Conselho Federal de Medicina proíbe uso de anestesia em tatuagens estéticas

Nova resolução veda sedação e bloqueios anestésicos para procedimentos não terapêuticos
A única exceção prevista é para casos de tatuagens com finalidade reparadora (Foto: Agência Brasil)

O Conselho Federal de Medicina (CFM) publicou no Diário Oficial da União desta segunda-feira, 28, a Resolução nº 2.436, de 10 de julho de 2025, que proíbe médicos de realizarem qualquer tipo de anestesia, sedação ou bloqueio anestésico com a finalidade de viabilizar tatuagens com fins exclusivamente estéticos. A medida foi deliberada durante a 22ª Sessão Plenária Extraordinária do CFM e já está em vigor.

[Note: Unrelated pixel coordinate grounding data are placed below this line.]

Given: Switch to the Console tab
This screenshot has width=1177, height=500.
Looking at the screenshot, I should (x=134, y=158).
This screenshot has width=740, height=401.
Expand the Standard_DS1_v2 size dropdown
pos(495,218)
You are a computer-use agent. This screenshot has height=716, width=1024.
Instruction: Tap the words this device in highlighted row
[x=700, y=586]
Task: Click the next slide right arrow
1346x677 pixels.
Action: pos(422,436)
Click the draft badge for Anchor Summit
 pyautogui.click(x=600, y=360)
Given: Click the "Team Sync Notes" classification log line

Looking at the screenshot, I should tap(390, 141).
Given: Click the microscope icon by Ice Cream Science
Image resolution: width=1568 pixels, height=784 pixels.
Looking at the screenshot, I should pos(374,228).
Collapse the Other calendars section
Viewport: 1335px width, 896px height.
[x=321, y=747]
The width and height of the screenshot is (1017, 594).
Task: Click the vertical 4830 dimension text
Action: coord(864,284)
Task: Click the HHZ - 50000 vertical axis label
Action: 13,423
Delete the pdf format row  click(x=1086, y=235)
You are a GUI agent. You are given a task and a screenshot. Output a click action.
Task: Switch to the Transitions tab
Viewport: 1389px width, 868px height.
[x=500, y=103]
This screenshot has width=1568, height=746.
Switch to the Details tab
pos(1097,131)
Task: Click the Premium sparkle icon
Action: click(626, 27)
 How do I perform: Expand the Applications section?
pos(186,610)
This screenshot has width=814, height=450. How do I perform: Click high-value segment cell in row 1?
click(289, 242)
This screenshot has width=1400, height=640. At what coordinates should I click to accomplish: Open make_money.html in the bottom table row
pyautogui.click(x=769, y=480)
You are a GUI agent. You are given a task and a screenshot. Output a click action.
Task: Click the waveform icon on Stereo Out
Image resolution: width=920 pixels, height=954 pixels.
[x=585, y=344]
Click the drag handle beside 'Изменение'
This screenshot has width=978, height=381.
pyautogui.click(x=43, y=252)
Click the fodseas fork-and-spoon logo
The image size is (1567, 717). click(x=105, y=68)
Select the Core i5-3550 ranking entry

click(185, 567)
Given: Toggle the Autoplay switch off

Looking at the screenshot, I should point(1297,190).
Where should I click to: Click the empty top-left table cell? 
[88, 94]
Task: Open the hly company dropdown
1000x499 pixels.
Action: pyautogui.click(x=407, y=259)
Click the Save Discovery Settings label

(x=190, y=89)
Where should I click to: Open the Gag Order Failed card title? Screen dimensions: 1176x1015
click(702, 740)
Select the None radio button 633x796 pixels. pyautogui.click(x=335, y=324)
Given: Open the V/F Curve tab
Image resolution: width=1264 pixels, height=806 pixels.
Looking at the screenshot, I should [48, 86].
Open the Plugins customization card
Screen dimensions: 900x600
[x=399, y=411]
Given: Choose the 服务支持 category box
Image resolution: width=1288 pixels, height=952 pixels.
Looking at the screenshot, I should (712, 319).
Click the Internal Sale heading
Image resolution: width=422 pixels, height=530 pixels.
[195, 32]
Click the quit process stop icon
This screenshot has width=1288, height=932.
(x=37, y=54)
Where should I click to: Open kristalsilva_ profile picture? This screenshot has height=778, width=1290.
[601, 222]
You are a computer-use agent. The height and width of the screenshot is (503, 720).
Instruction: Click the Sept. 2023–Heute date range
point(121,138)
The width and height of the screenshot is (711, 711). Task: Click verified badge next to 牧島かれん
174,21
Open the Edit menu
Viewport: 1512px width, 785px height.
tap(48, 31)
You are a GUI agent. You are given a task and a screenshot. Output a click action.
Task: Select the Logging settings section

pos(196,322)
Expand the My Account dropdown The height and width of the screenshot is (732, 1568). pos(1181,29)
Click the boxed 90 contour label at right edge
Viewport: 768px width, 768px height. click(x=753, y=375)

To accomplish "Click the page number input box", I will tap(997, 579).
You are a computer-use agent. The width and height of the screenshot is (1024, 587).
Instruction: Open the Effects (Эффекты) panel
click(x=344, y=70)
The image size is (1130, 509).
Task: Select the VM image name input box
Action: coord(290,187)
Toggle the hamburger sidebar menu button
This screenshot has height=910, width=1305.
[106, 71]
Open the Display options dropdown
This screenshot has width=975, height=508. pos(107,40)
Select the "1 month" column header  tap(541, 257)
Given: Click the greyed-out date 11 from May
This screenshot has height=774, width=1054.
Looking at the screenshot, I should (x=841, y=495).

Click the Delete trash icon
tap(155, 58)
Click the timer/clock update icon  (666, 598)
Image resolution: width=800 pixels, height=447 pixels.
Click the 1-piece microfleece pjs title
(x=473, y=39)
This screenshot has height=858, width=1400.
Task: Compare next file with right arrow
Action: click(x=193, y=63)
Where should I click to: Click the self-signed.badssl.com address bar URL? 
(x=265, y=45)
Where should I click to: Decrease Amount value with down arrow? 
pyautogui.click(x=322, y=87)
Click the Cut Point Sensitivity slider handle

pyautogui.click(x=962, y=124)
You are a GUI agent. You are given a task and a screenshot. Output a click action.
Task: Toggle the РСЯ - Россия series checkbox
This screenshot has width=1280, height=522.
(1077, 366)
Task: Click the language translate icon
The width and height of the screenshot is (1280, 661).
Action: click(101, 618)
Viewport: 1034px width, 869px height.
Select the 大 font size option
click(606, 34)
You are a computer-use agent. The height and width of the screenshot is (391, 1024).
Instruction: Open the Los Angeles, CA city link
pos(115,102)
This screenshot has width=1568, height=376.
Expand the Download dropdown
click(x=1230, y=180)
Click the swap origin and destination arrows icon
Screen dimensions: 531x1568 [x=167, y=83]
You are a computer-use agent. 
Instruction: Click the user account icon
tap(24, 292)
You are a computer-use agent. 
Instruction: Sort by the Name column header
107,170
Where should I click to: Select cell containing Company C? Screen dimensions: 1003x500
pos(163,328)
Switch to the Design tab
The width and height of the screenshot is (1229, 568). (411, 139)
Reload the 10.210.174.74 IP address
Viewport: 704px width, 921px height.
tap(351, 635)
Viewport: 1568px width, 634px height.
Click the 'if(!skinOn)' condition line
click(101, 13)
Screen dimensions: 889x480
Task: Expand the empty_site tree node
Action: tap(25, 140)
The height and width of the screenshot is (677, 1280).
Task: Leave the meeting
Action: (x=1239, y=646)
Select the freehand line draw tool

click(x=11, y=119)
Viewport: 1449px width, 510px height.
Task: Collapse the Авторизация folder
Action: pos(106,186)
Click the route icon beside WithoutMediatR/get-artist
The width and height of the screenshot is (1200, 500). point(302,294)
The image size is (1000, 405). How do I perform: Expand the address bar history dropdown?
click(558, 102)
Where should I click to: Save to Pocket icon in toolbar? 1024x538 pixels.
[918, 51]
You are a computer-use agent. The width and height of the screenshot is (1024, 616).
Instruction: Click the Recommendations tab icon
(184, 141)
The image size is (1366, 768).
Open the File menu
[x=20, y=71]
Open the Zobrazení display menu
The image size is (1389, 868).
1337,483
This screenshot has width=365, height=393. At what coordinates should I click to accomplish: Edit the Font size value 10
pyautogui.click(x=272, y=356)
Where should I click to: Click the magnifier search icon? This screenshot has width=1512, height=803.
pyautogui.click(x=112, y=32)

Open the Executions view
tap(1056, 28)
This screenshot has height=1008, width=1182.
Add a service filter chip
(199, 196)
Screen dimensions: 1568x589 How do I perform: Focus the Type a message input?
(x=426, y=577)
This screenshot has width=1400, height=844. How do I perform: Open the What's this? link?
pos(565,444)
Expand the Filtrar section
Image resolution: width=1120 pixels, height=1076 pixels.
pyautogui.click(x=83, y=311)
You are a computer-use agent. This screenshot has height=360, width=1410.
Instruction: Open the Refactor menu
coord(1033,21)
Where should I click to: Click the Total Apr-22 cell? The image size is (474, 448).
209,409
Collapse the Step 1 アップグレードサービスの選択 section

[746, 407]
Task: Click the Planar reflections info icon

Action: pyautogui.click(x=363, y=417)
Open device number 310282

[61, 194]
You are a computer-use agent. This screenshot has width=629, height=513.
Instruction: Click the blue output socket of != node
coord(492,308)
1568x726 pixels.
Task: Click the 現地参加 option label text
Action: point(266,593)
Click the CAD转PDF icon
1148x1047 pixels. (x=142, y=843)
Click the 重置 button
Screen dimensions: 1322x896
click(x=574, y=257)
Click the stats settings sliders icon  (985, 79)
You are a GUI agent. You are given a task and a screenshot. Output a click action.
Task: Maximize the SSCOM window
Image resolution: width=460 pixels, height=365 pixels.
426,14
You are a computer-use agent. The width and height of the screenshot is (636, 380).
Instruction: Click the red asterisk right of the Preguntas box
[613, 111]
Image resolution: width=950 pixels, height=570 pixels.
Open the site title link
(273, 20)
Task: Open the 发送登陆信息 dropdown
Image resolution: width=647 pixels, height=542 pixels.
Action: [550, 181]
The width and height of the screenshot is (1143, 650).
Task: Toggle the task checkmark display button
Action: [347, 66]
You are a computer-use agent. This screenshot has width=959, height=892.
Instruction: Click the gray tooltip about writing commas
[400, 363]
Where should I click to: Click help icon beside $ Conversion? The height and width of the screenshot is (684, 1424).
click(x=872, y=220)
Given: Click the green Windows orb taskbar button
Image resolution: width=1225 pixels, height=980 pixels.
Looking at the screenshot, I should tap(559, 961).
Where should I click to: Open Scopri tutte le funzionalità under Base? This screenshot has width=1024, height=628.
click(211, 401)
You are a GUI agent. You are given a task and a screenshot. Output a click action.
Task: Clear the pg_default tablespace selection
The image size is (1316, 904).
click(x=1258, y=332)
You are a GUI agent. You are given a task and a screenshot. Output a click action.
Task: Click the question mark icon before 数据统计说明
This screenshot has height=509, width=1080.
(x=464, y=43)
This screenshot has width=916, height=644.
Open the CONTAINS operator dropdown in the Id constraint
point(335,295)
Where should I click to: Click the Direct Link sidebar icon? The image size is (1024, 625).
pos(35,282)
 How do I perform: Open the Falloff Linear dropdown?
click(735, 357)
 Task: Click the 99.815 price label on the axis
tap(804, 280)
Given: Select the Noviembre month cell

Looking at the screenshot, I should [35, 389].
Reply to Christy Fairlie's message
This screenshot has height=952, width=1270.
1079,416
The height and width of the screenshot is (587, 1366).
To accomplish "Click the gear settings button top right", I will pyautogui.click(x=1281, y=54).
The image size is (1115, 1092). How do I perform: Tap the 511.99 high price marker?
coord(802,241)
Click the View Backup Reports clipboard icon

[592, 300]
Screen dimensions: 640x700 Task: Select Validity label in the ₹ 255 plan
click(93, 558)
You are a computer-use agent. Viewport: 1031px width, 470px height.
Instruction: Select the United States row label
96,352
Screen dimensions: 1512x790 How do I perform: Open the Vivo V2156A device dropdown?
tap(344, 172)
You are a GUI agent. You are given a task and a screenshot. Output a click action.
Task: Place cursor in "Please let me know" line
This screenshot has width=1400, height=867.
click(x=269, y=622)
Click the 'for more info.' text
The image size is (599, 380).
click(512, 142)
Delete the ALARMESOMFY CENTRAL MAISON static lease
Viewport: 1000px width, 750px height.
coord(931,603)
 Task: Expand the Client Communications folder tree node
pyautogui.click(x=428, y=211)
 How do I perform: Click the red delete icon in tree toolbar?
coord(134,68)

De acordo com o texto, a vedação se aplica independentemente da extensão ou localização da tatuagem e tem como objetivo preservar a segurança do paciente e os princípios da prática médica. A resolução ressalta que tais procedimentos anestésicos só devem ser realizados quando há justificativa clínica e respaldo na literatura médica.

A única exceção prevista é para casos de tatuagens com finalidade reparadora, como as indicadas em reconstruções pós-cirúrgicas — por exemplo, em pacientes oncológicos ou vítimas de traumas. Nesses casos, o uso de anestesia poderá ser realizado, desde que haja indicação médica formal.

A nova regulamentação foi assinada pelo presidente do CFM, José Hiran da Silva Gallo, e pelo secretário-geral, Alexandre Menezes de Rodrigues, e já está valendo em todo o território nacional. Médicos que descumprirem a norma poderão ser responsabilizados eticamente.